◆ Goal
Arrange the material below as a JSON list of strings, one string per line, and leave out any blank lines.

◆ Records provided
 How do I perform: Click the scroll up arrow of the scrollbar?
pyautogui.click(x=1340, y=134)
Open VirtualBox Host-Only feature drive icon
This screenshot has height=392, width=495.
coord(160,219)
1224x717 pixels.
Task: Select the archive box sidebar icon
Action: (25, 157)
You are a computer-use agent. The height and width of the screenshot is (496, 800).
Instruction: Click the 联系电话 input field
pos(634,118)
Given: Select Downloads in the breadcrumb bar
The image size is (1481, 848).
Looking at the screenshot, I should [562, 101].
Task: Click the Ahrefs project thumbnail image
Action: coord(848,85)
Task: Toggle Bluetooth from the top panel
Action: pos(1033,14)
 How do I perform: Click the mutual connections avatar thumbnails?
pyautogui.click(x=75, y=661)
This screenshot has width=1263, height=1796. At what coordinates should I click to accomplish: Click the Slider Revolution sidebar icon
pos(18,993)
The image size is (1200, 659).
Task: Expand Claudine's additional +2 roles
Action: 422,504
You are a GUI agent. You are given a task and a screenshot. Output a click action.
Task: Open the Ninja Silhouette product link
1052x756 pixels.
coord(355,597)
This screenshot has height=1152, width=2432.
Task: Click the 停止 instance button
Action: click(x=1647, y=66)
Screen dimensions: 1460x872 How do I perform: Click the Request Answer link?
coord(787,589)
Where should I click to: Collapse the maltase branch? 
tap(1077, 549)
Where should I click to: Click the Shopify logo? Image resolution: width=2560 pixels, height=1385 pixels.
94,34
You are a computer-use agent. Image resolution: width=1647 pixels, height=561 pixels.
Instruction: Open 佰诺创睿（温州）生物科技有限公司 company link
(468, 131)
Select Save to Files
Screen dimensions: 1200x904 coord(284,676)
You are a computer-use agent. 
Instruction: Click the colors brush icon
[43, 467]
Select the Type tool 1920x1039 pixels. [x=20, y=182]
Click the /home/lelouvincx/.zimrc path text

◆ Task result
[
  " How do I perform: Click the scroll up arrow of the scrollbar?",
  "pyautogui.click(x=1340, y=134)",
  "Open VirtualBox Host-Only feature drive icon",
  "This screenshot has height=392, width=495.",
  "coord(160,219)",
  "1224x717 pixels.",
  "Task: Select the archive box sidebar icon",
  "Action: (25, 157)",
  "You are a computer-use agent. The height and width of the screenshot is (496, 800).",
  "Instruction: Click the 联系电话 input field",
  "pos(634,118)",
  "Given: Select Downloads in the breadcrumb bar",
  "The image size is (1481, 848).",
  "Looking at the screenshot, I should [562, 101].",
  "Task: Click the Ahrefs project thumbnail image",
  "Action: coord(848,85)",
  "Task: Toggle Bluetooth from the top panel",
  "Action: pos(1033,14)",
  " How do I perform: Click the mutual connections avatar thumbnails?",
  "pyautogui.click(x=75, y=661)",
  "This screenshot has width=1263, height=1796. At what coordinates should I click to accomplish: Click the Slider Revolution sidebar icon",
  "pos(18,993)",
  "The image size is (1200, 659).",
  "Task: Expand Claudine's additional +2 roles",
  "Action: 422,504",
  "You are a GUI agent. You are given a task and a screenshot. Output a click action.",
  "Task: Open the Ninja Silhouette product link",
  "1052x756 pixels.",
  "coord(355,597)",
  "This screenshot has height=1152, width=2432.",
  "Task: Click the 停止 instance button",
  "Action: click(x=1647, y=66)",
  "Screen dimensions: 1460x872 How do I perform: Click the Request Answer link?",
  "coord(787,589)",
  "Where should I click to: Collapse the maltase branch? ",
  "tap(1077, 549)",
  "Where should I click to: Click the Shopify logo? Image resolution: width=2560 pixels, height=1385 pixels.",
  "94,34",
  "You are a computer-use agent. Image resolution: width=1647 pixels, height=561 pixels.",
  "Instruction: Open 佰诺创睿（温州）生物科技有限公司 company link",
  "(468, 131)",
  "Select Save to Files",
  "Screen dimensions: 1200x904 coord(284,676)",
  "You are a computer-use agent. ",
  "Instruction: Click the colors brush icon",
  "[43, 467]",
  "Select the Type tool 1920x1039 pixels. [x=20, y=182]",
  "Click the /home/lelouvincx/.zimrc path text"
]